Felizmente, o sistema de fast travel implantado pela Ubisoft é excelente, permitindo que você se teleporte a qualquer momento para qualquer lojinha do mapa – e existem várias, fazendo com que você sempre consiga popar num lugar próximo ao seu objetivo. Por outro lado, um jogo de mundo aberto que você passa a maior parte do transporte se teleportando mostra que ele provavelmente seria melhor se não fosse em mundo aberto.

INVADINDO EMPRESAS

Felizmente, depois dessas missões do início do jogo envolvendo basicamente chegar a um lugar alto, as coisas melhoram bastante. Há, por exemplo, uma missão em que você deve invadir a Ubisoft para roubar um trailer de um jogo não anunciado – e tudo indica que é um jogo de verdade, tornando este o anúncio de jogo mais legal da história dos games.

Em várias outras, você deve invadir mega-corporações que são claramente baseadas em empresas reais. Uma mexerica para aquele que adivinhar qual é a contraparte da vida real da corporação Nudle, que tem até um aplicativo chamado Nudlemaps.

Na verdade, as semelhanças são tão óbvias – tanto no nome quanto na identidade visual, que o jogo ganharia bastante se usasse os nomes reais das empresas. Não é à toa que todo mundo comenta da missão de invadir a Ubisoft. É muito mais legal invadir algo que você conhece do que uma contraparte genérica.

Claro, isso poderia gerar processos e problemas legais, mas convenhamos, se South Park faz um episódio dizendo que a Apple sequestra pessoas para fazer human centiPads, com certeza a Ubi conseguiria falar que o Google vigia os hábitos das pessoas numa boa, até porque… né?

Uma outra missão que vale ser destacada é uma em que você coloca um vírus em um foguete, o que possibilita que você faça suas hackeadas em vários países do mundo, tudo isso da segurança da sua base. É em momentos assim que o conceito de Watch Dogs brilha.

CACHORROS ONLINES

Há também um modo online, mas absurdamente este modo estava off-line desde antes do lançamento do jogo e se manteve assim durante quase todo o tempo em que eu trabalhava nesta resenha.

Eu consegui depois de um tempo testar os modos online. Há a possibilidade de invasão, onde você precisa hackear outro jogador sem ser encontrado, bem como ter que fugir de uma equipe formada por policiais NPCs e outros jogadores.

A maior novidade, no entanto, são missões em coop, que são bem mais simples do que as single players, mas é sempre bom ter a possibilidade de jogar com amigos. Estas missões são infinitas e podem ser repetidas sempre que desejar.

Uma coisa legal do online de Watch Dogs em comparação com outros multiplayers focados em invasão, como Dark Souls é que se você perder a batalha, simplesmente volta para o single player, sem punição. Se ganhar, acumula mais seguidores, embora não seja em quantidade considerável para tornar esta uma forma de farming válida.

········

:: Tarefas a resolver ::
a) Segundo o texto sobre Watch Dogs, qual empresa o jogador deve invadir para roubar o trailer de um jogo não anunciado?
b) Reproduza as linhas de dados no trecho da linha que contém "Viewport: 504px width, 360px height. Task: Select the PD" até a linha que contém "[x=131, y=233]", ambas incluídas e com os pedidos, deslocando em 44 cada número das coordenadas nas respostas. Omita as imagens.
O texto sobre Watch Dogs e as linhas de dados têm origens distintas.

········

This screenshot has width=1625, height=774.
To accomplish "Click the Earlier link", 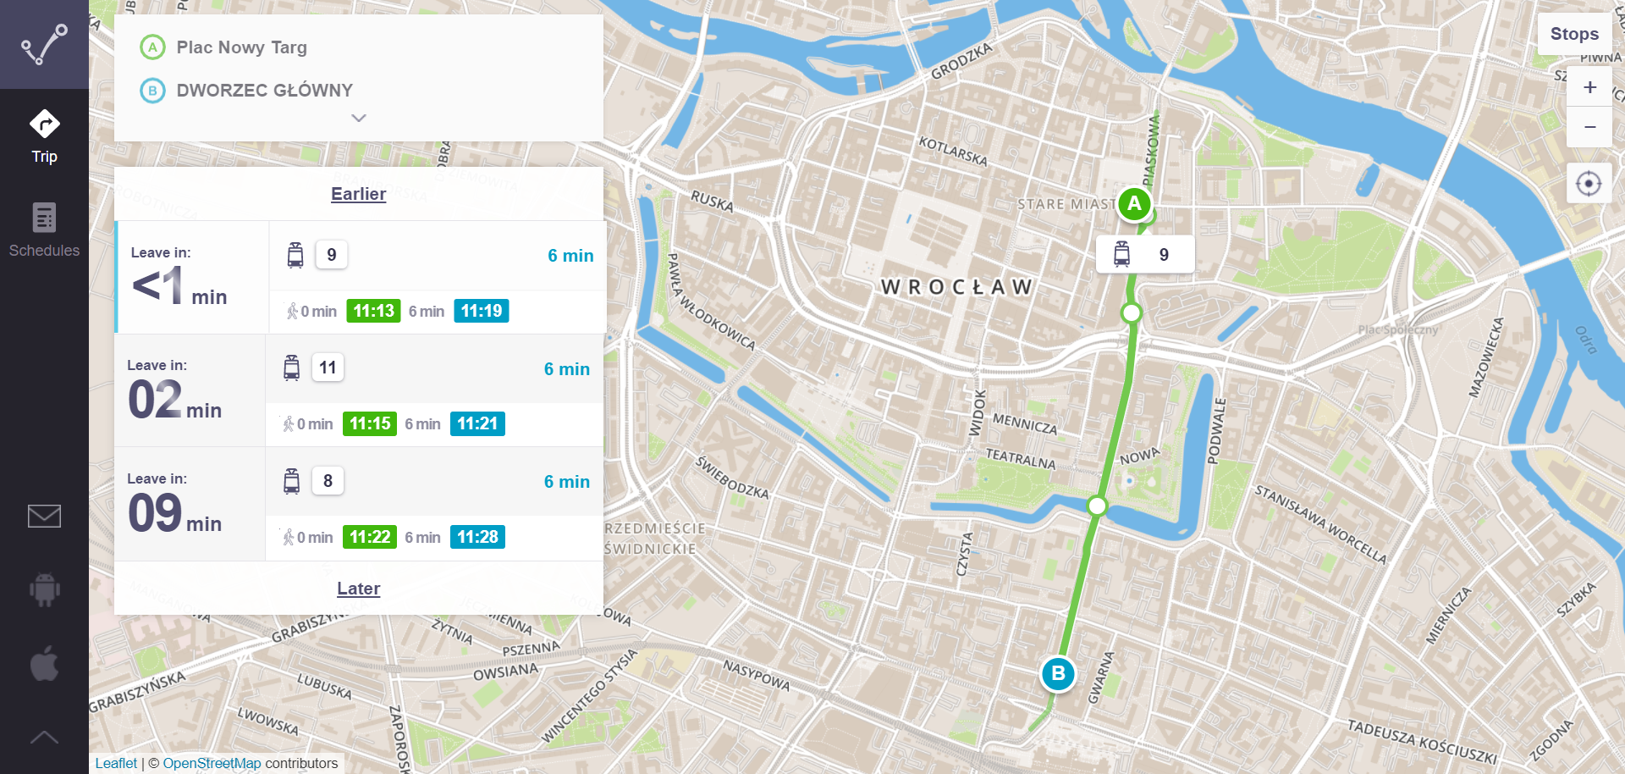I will pos(358,194).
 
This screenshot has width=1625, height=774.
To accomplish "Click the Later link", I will pos(358,589).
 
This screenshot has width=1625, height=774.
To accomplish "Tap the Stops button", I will pos(1574,34).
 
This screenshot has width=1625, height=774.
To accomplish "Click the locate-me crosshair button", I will pos(1589,183).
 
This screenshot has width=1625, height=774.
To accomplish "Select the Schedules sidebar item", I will pos(44,229).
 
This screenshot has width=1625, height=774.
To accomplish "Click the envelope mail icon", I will pos(44,516).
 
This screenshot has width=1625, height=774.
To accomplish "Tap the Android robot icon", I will pos(44,589).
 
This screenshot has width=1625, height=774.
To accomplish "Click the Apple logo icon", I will pos(44,662).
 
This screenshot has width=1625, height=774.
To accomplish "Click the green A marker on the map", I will pos(1134,204).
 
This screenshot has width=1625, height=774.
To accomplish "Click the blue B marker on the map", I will pos(1058,674).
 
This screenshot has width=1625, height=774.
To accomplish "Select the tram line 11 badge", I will pos(328,368).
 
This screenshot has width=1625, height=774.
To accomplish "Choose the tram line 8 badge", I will pos(328,481).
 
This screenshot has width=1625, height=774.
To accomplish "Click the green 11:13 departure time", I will pos(373,311).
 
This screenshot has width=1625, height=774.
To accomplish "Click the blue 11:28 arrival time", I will pos(477,537).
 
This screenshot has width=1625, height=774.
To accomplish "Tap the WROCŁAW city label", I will pos(956,287).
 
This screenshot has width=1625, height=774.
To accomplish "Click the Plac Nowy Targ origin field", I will pos(242,47).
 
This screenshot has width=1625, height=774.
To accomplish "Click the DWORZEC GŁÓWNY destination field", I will pos(264,90).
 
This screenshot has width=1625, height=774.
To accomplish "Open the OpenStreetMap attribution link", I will pos(212,763).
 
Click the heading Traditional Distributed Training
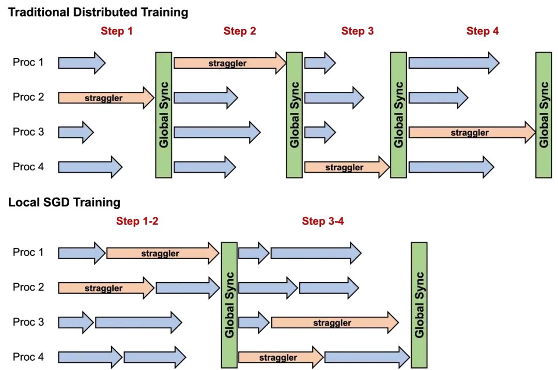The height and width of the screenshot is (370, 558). tap(98, 12)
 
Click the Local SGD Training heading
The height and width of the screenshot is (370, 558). tap(64, 202)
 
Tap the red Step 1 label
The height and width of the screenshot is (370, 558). tap(116, 31)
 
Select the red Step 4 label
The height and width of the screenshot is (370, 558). tap(483, 31)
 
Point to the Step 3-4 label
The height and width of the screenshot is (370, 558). tap(323, 221)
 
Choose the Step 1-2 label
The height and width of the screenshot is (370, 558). tap(137, 221)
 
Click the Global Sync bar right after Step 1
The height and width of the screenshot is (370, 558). tap(164, 115)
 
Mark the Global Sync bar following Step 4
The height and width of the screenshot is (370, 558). tap(544, 115)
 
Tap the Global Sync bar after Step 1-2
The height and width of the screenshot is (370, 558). tap(229, 304)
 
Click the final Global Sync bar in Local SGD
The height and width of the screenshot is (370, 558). tap(419, 304)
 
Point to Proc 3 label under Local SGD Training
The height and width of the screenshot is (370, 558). tap(28, 323)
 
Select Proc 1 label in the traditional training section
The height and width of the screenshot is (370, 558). tap(28, 63)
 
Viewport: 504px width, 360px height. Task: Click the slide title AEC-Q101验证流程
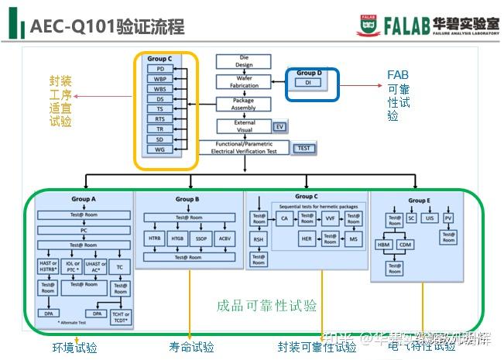[107, 28]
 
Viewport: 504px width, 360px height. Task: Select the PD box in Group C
[160, 69]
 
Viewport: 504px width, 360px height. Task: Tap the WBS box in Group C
[160, 89]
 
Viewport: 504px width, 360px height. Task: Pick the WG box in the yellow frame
[160, 149]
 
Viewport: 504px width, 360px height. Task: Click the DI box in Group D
[307, 82]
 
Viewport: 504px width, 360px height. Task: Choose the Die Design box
[244, 61]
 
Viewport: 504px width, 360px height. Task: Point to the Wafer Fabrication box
[244, 81]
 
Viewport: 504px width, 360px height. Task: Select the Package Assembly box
[244, 104]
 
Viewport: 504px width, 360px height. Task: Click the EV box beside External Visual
[280, 126]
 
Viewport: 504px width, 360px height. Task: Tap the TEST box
[303, 147]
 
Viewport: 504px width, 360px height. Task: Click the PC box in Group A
[84, 230]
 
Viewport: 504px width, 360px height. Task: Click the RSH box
[258, 240]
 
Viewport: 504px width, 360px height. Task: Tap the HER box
[307, 239]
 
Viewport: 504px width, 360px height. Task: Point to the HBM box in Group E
[384, 245]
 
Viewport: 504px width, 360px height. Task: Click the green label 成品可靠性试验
[266, 306]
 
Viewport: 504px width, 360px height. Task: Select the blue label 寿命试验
[191, 347]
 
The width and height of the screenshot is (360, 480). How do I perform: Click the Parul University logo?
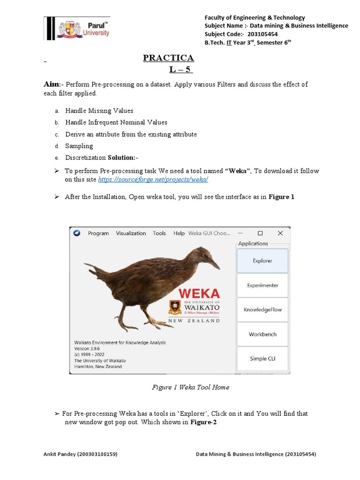[x=77, y=29]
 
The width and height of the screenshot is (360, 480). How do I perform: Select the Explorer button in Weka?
[x=262, y=261]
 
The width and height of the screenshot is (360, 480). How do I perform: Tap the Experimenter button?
[x=262, y=285]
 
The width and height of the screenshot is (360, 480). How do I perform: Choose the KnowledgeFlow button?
[x=262, y=309]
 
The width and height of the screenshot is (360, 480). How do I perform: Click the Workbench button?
[x=262, y=334]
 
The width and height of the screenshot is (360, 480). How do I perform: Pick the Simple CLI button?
[x=262, y=359]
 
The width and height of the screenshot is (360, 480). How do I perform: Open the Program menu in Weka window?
[x=98, y=233]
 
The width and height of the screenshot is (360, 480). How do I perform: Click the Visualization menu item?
[x=131, y=233]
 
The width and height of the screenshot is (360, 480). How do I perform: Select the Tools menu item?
[x=159, y=233]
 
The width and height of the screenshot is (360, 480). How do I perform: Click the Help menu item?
[x=179, y=233]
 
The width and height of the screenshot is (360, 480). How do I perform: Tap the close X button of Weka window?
[x=280, y=233]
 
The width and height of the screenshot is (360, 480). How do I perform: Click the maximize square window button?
[x=260, y=233]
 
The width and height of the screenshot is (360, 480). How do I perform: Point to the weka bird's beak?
[x=215, y=264]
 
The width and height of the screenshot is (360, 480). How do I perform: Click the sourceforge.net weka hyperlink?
[x=153, y=180]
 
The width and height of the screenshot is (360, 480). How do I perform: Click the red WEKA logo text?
[x=199, y=293]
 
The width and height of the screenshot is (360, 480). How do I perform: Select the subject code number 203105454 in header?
[x=266, y=34]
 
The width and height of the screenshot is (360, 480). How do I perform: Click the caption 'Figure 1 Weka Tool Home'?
[x=190, y=387]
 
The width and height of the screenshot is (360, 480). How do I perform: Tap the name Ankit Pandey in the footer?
[x=61, y=454]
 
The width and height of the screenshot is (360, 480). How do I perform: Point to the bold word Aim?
[x=52, y=84]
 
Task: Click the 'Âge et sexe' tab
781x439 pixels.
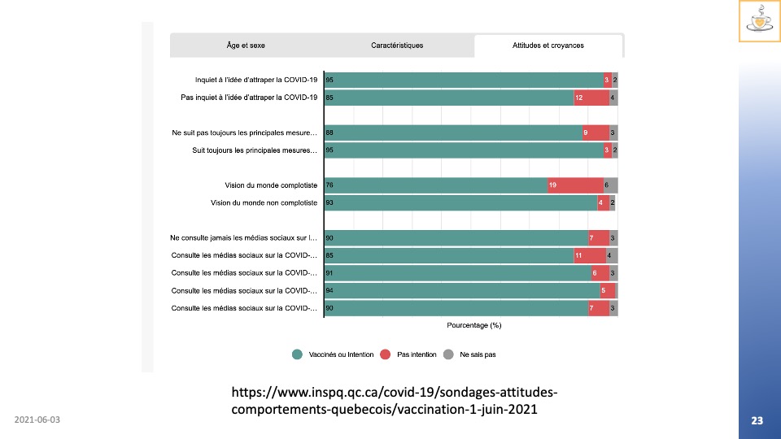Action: (x=246, y=46)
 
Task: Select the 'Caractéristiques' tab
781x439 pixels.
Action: (x=397, y=46)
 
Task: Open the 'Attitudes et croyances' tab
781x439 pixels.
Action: (x=548, y=46)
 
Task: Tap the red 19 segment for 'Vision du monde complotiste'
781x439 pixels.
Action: (x=576, y=185)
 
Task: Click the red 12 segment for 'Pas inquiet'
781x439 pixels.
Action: (x=591, y=98)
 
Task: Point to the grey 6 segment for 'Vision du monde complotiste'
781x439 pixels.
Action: (x=611, y=185)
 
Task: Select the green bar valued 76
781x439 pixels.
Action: (x=436, y=185)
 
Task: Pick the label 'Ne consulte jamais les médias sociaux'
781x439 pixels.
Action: (x=243, y=238)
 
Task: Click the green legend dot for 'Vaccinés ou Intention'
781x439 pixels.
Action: (x=298, y=354)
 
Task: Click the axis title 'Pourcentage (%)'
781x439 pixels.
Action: (x=473, y=325)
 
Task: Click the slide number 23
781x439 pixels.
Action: (x=757, y=420)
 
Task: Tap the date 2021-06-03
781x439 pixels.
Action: (x=37, y=420)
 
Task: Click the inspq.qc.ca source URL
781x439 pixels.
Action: (x=395, y=400)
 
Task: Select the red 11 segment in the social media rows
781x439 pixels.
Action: (x=590, y=255)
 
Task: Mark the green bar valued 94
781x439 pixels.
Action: (x=461, y=290)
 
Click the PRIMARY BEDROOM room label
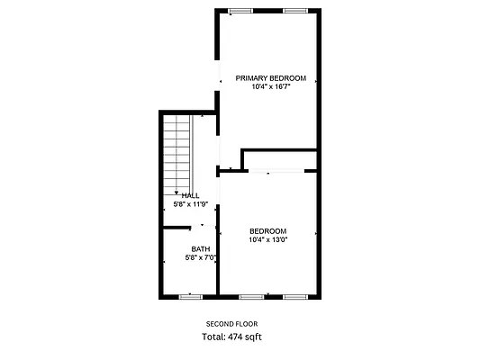point(270,78)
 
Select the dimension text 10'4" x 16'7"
point(271,87)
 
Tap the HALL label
point(190,196)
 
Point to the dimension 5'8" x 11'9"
point(191,204)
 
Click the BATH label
point(201,249)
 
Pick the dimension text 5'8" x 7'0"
point(201,257)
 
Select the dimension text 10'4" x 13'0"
point(268,239)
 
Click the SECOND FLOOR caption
point(231,324)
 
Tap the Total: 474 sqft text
point(231,338)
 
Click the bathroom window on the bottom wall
point(190,297)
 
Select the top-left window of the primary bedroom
point(241,11)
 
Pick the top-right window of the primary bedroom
point(295,11)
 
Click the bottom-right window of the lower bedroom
point(295,297)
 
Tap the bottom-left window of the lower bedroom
point(251,297)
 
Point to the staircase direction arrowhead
point(177,193)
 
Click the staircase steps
point(177,155)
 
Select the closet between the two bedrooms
point(280,160)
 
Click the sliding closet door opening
point(276,171)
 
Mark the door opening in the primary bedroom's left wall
point(217,76)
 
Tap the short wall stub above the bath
point(177,228)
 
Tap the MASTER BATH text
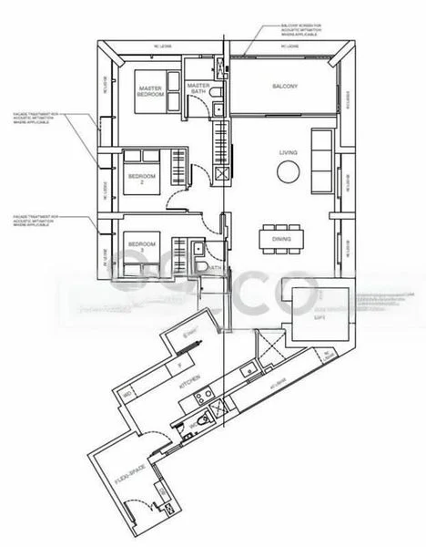tap(200, 89)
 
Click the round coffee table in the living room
tap(288, 173)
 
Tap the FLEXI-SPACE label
tap(127, 475)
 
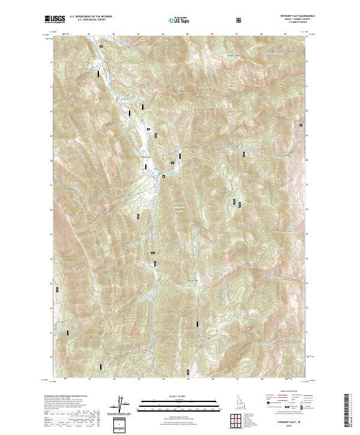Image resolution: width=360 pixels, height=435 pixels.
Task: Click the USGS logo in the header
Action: click(55, 20)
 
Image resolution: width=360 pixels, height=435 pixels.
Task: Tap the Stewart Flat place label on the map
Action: click(146, 158)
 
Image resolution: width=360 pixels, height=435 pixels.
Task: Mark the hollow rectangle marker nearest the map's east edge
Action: click(301, 125)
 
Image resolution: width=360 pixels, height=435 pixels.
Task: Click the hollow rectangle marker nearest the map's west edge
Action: click(58, 289)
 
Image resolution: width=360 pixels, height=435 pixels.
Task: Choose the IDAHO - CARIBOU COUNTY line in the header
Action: click(296, 20)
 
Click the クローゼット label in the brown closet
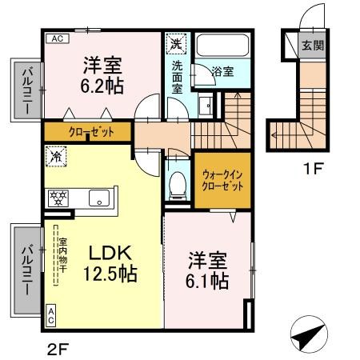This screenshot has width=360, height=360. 90,131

········

:: Respostas por tarefa ::
a) A Ubisoft.

b)
Viewport: 504px width, 360px height. Task: Select the PD box in Group C
[204, 113]
 
Viewport: 504px width, 360px height. Task: Tap the WBS box in Group C
[204, 133]
 
Viewport: 504px width, 360px height. Task: Pick the WG box in the yellow frame
[204, 193]
 
Viewport: 504px width, 360px height. Task: Click the DI box in Group D
[351, 126]
 
Viewport: 504px width, 360px height. Task: Choose the Die Design box
[288, 105]
 
Viewport: 504px width, 360px height. Task: Point to the Wafer Fabrication box
[288, 125]
 
Viewport: 504px width, 360px height. Task: Select the Package Assembly box
[288, 148]
 
Viewport: 504px width, 360px height. Task: Click the EV box beside External Visual
[324, 170]
 
Viewport: 504px width, 360px height. Task: Tap the TEST box
[347, 191]
 
Viewport: 504px width, 360px height. Task: Click the PC box in Group A
[128, 274]
 
Viewport: 504px width, 360px height. Task: Click the RSH box
[302, 284]
 
Viewport: 504px width, 360px height. Task: Tap the HER box
[351, 283]
 
Viewport: 504px width, 360px height. Task: Point to the HBM box in Group E
[428, 289]
 
Viewport: 504px width, 360px height. Task: Click the green label 成品可靠性试验
[310, 350]
 
Viewport: 504px width, 360px height. Task: Select the blue label 寿命试验
[235, 391]
 
The width and height of the screenshot is (360, 480). How do I perform: Click the Parul University logo?
[x=121, y=73]
 
The width and height of the screenshot is (360, 480). How do I perform: Select the Explorer button in Weka?
[x=306, y=305]
 
The width and height of the screenshot is (360, 480). How do I perform: Tap the Experimenter button?
[x=306, y=329]
 
The width and height of the screenshot is (360, 480). How do I perform: Choose the KnowledgeFlow button?
[x=306, y=353]
 
The width and height of the screenshot is (360, 480). How do I perform: Click the Workbench button?
[x=306, y=378]
 
The width and height of the screenshot is (360, 480). How do I perform: Pick the Simple CLI button?
[x=306, y=403]
 
The width and height of the screenshot is (360, 480). How do I perform: Open the Program menu in Weka window?
[x=142, y=277]
 
The width and height of the screenshot is (360, 480). How do I perform: Click the Visualization menu item?
[x=175, y=277]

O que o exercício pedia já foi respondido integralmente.